Workers “deserve to benefit from productivity gains and technological advances,” ACTU – which represents 38 affiliated unions and almost two million workers – said in arguing that Australians are working “record-long hours [that have] contributed to the productivity slowdown…. reducing working hours is key to lifting living standards.”

While a four-day work week would be an appropriate way of giving many workers shorter working hours, ACTU president Michele O’Neil said that others could be given the same benefits through changes such as having more time off, increasing annual leave, or designing “fairer rosters.”

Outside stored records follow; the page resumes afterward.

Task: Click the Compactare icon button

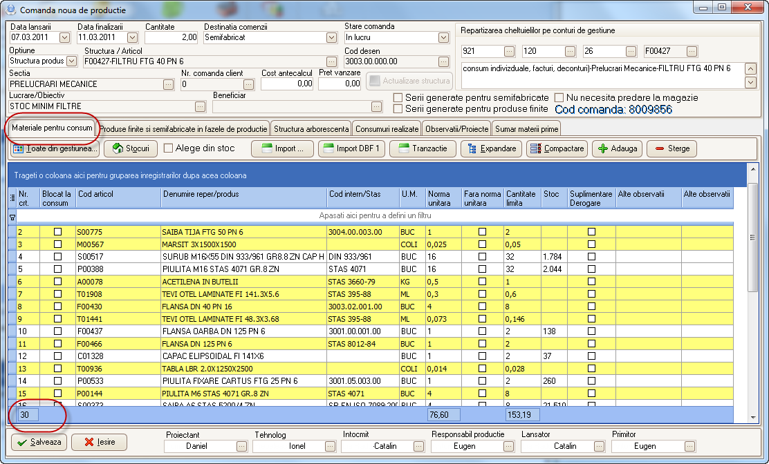Action: 534,148
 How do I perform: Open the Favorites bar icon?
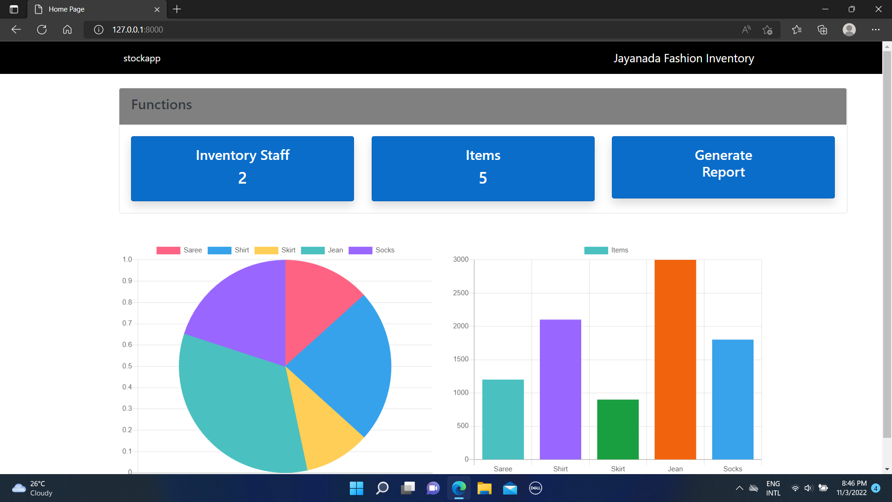click(797, 29)
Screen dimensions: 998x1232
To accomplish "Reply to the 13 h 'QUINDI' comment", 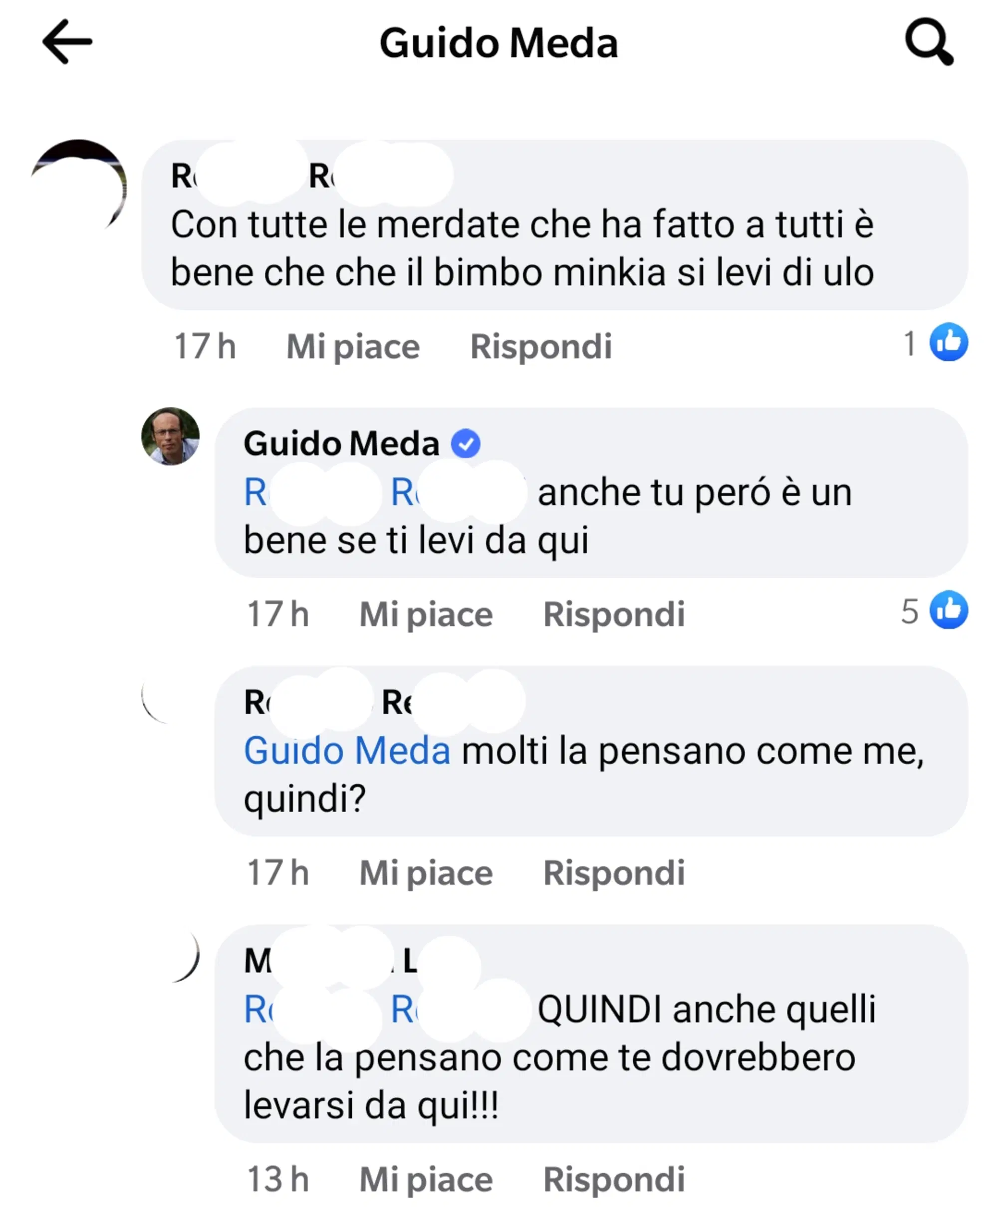I will coord(613,1180).
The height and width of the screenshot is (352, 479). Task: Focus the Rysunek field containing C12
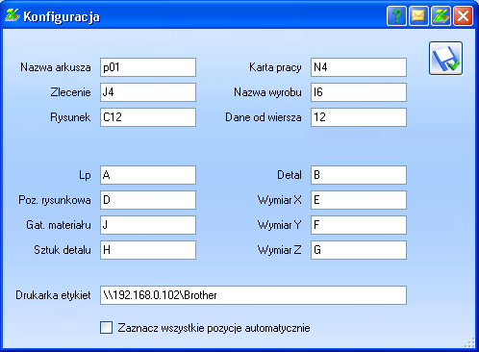coord(148,117)
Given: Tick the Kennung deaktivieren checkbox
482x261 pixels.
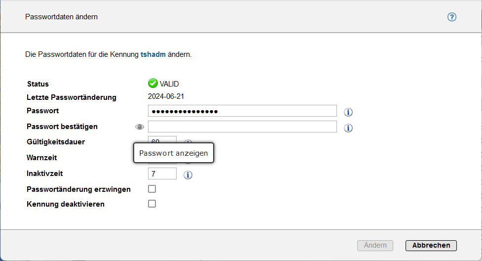Looking at the screenshot, I should (x=152, y=204).
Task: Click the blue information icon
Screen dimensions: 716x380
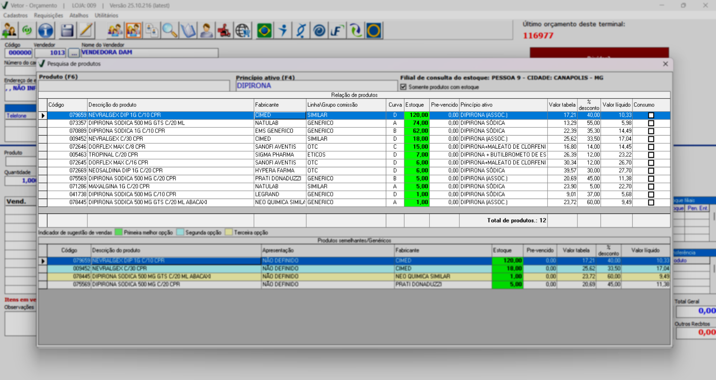Action: 46,31
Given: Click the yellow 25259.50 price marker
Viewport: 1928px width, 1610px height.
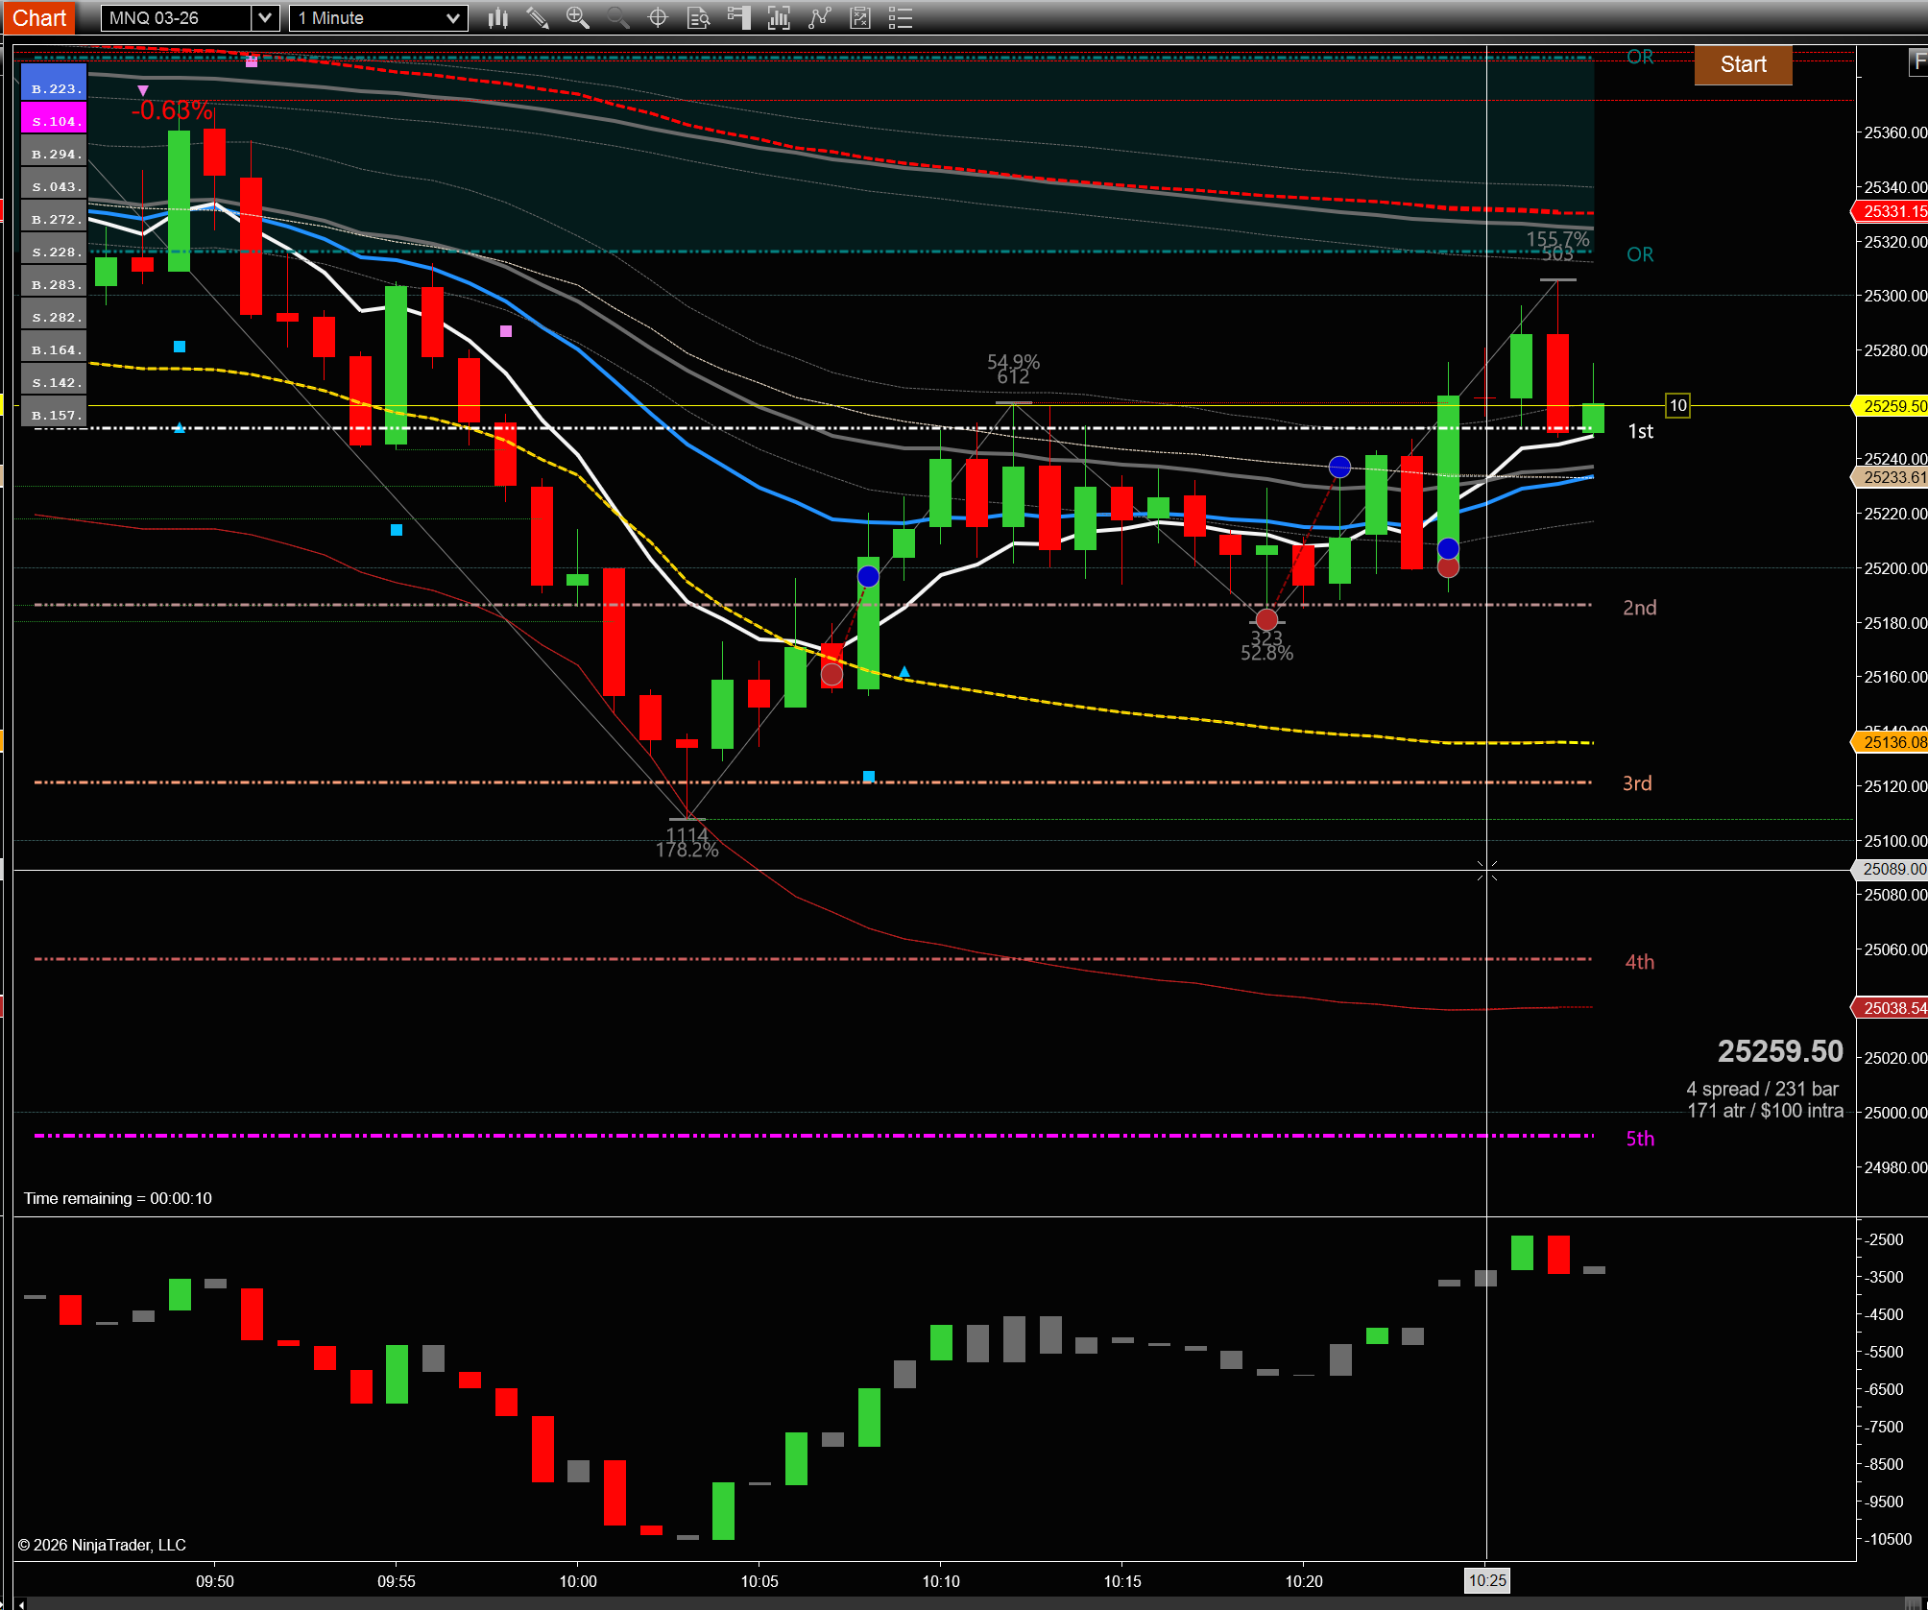Looking at the screenshot, I should click(x=1892, y=406).
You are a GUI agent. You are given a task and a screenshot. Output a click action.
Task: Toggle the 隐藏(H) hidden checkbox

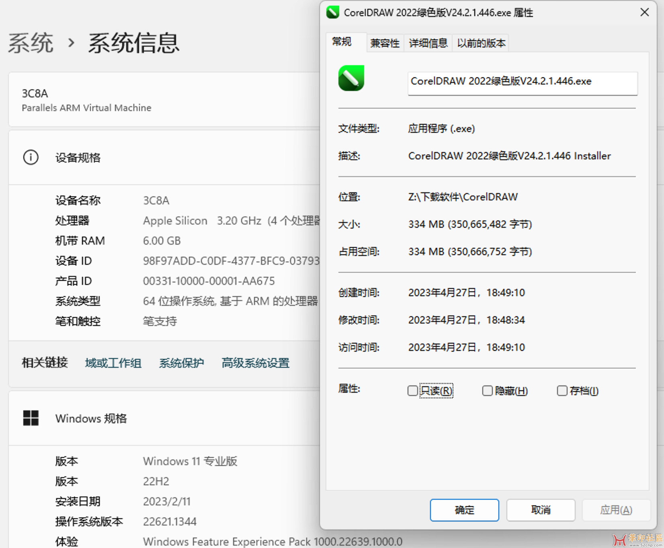487,391
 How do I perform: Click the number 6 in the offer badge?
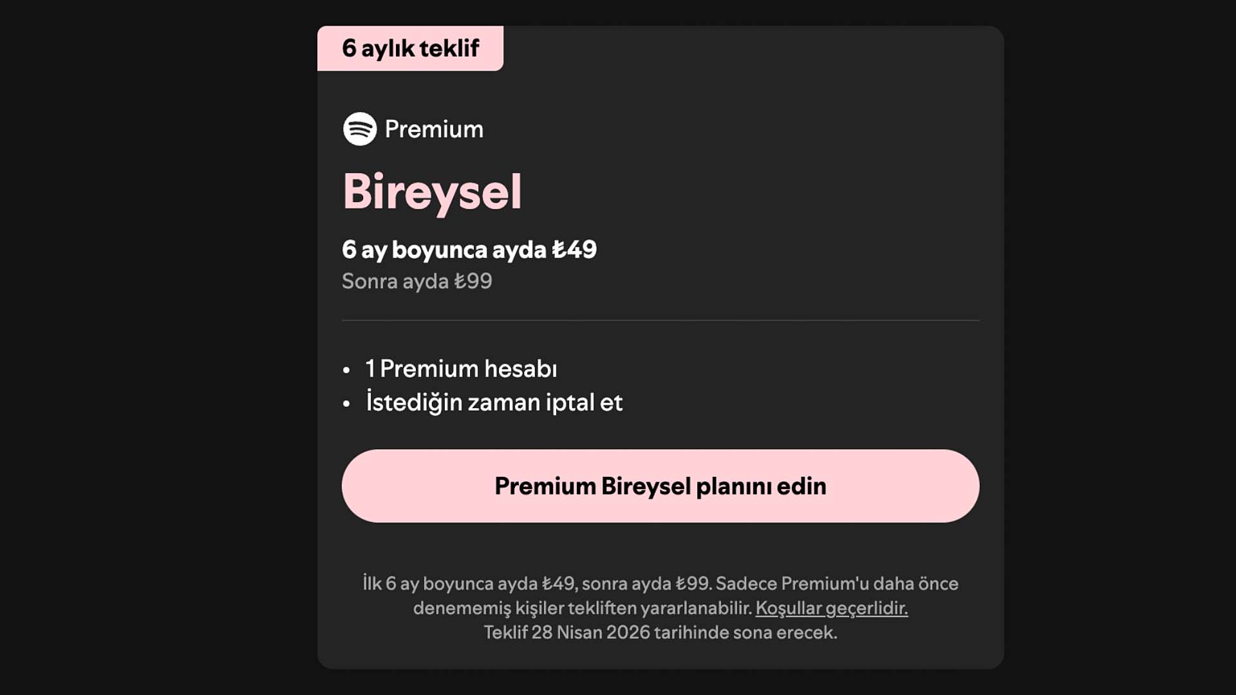349,48
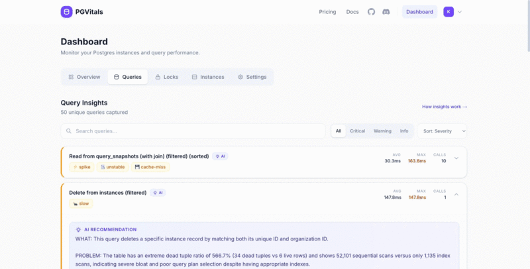Viewport: 530px width, 269px height.
Task: Filter queries by All severity
Action: 339,131
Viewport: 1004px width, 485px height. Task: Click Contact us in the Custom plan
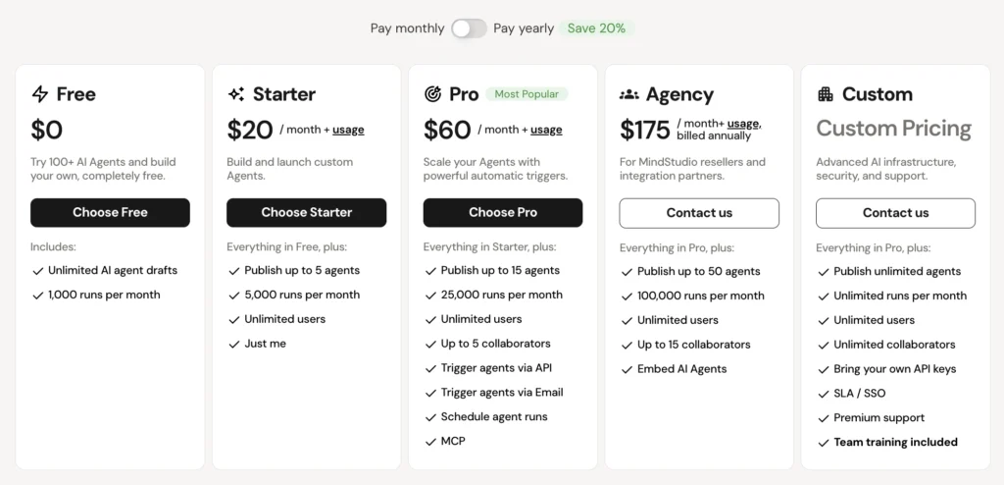click(x=895, y=213)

Shorter hours “deliver improved productivity and allow working people to live happier, healthier and more balanced lives,” O’Neil said, adding that “a fair go in the age of AI should be about lifting everyone’s living standards, instead of just boosting corporate profits and executive bonuses.”

Many paths to productivity

The ACTU’s push comes as stakeholders fight to shape the agenda at the Economic Reform Roundtable, which will bring together business, union, government, and other experts to discuss ways to boost productivity, enhance economic resilience, and strengthen budget sustainability.

A recent Treasury discussion paper noted the importance of industrial competition and dynamism, which have been flagging in Australia for over 20 years – with increasing industry concentration and mark-ups that have contributed to a “widening productivity gap”.

Yet for all the unions’ enthusiasm about a four-day week – something the Greens have promoted since a policy launch in March – Chalmers said the issue isn’t on the agenda for the event, which comes amidst promising economic indicators and surging burnout amongst ‘languishing’ workers.

Shorter hours would allow workers to deliver improved productivity and lead more balanced lives, ACTU president Michele O'Neil said. Photo: Shutterstock

Strong numbers – including an interest rate cut, easing inflation, and new ABS figures that declared annual real wages growth the strongest in five years – “put us in good stead as we confront all of the economic uncertainty that surrounds us,” he told a press conference this week.

The four-day week “hasn’t been our focus,” he said, arguing that “productivity is the most serious economic challenge we have in our economy” and flagging a “longstanding… productivity challenge” that will make improving waning productivity figures “the central focus” of the roundtable.

Support for the four-day week surging

Business groups pushed back, with Australian Industry Group chief executive Innes Willox slamming ACTU’s “populist, anti-productivity thought bubble” as “measures that will turn back time, cut productivity, make Australia less attractive to much-needed investment and lead to fewer jobs.”

At odds is the definition of ‘productivity’, which ACTU sees as workers doing the same work in less time – but businesses see as workers doing more work in the same amount of time, exposing a philosophical chasm that’s sure to drive heated discussions at the roundtable.

Even as he juggles competing ideas about productivity and fights to keep the roundtable’s discussions as focused as possible, Chalmers faces a growing body of evidence substantiating the benefits of normalising a four-day work week.

Reports suggest that companies trialling four-day weeks find employees to be as productive or more so, with the 4 Day Week Global organisation tracking trials in a growing range of companies worldwide – many of which won’t return to five-day weeks.

A study published last month in Nature Human Behaviour found that a six-month trial of four-day weeks, including nearly 3,000 employees in over 140 companies in Australia and elsewhere, are an “effective organisational intervention for enhancing workers’ wellbeing.”

The change has been credited with improving employees’ mental health, work-life balance, and overall life satisfaction – although experts warn that four-day weeks must be implemented as a complement to work-from-home and other flexible work options, and not a replacement.

Pressure to embrace a nationwide four-day work week reflects positive Australian experiences and global trends: in February 2022 Belgium became the first country to legislate the four-day week for employees who want it, while Tokyo signed on earlier this year, and Dubai followed in July.

Whether or not the four-day work week needs to be legislated at a national level, or implemented company by company within the context of existing flexible work arrangements, remains to be seen – but the early benefits to date could well give ACTU’s campaign momentum.

If, that is, ACTU and its chorus of supporters spruiking the four-day week’s benefits can overcome naysayers who argue that their definition of ‘productivity’ is just wrong.

“The ACTU of course is entitled to put forward whatever ideas it likes,” a non-committal Prime Minister Anthony Albanese said as he welcomed “public debate and discourse” but confirmed “the government has no plans” to change working hours for now.